#### [De opdracht]
Geef het deel dat begint met de regel met "Switch to the Таблицы tab" en doorloopt tot het einde van de rijen weer als CSV met twee kolommen, "invoer" en "doel". Zet per rij de tekst en het antwoord elk in één veld tussen aanhalingstekens, met regeleinden vervangen door spaties, en laat de afbeeldingen weg.

#### [Rijen voor het aanwijzen van tekst en elementen]

● ● ● ●

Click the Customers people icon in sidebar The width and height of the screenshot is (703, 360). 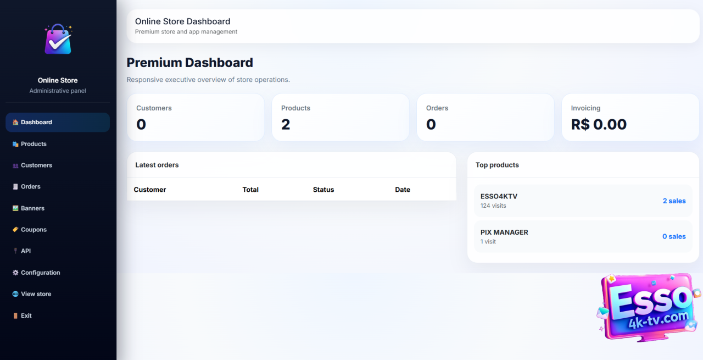pyautogui.click(x=15, y=165)
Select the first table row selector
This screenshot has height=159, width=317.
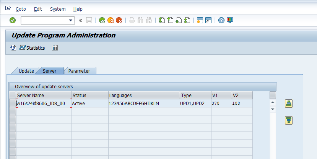(12, 104)
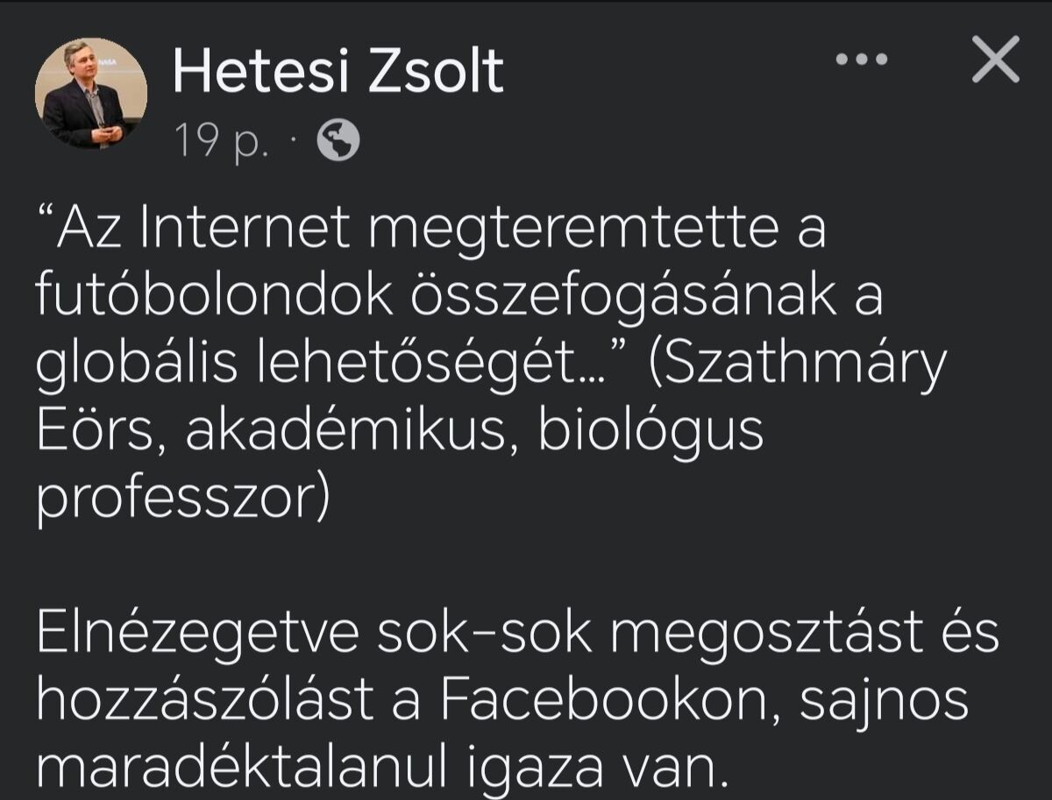Click the globe public audience icon

[338, 141]
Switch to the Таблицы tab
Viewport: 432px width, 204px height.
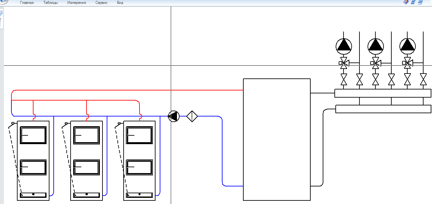50,3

● ● ● ●

#### [Antwoord]
invoer,doel
"Switch to the Таблицы tab Viewport: 432px width, 204px height.","50,3"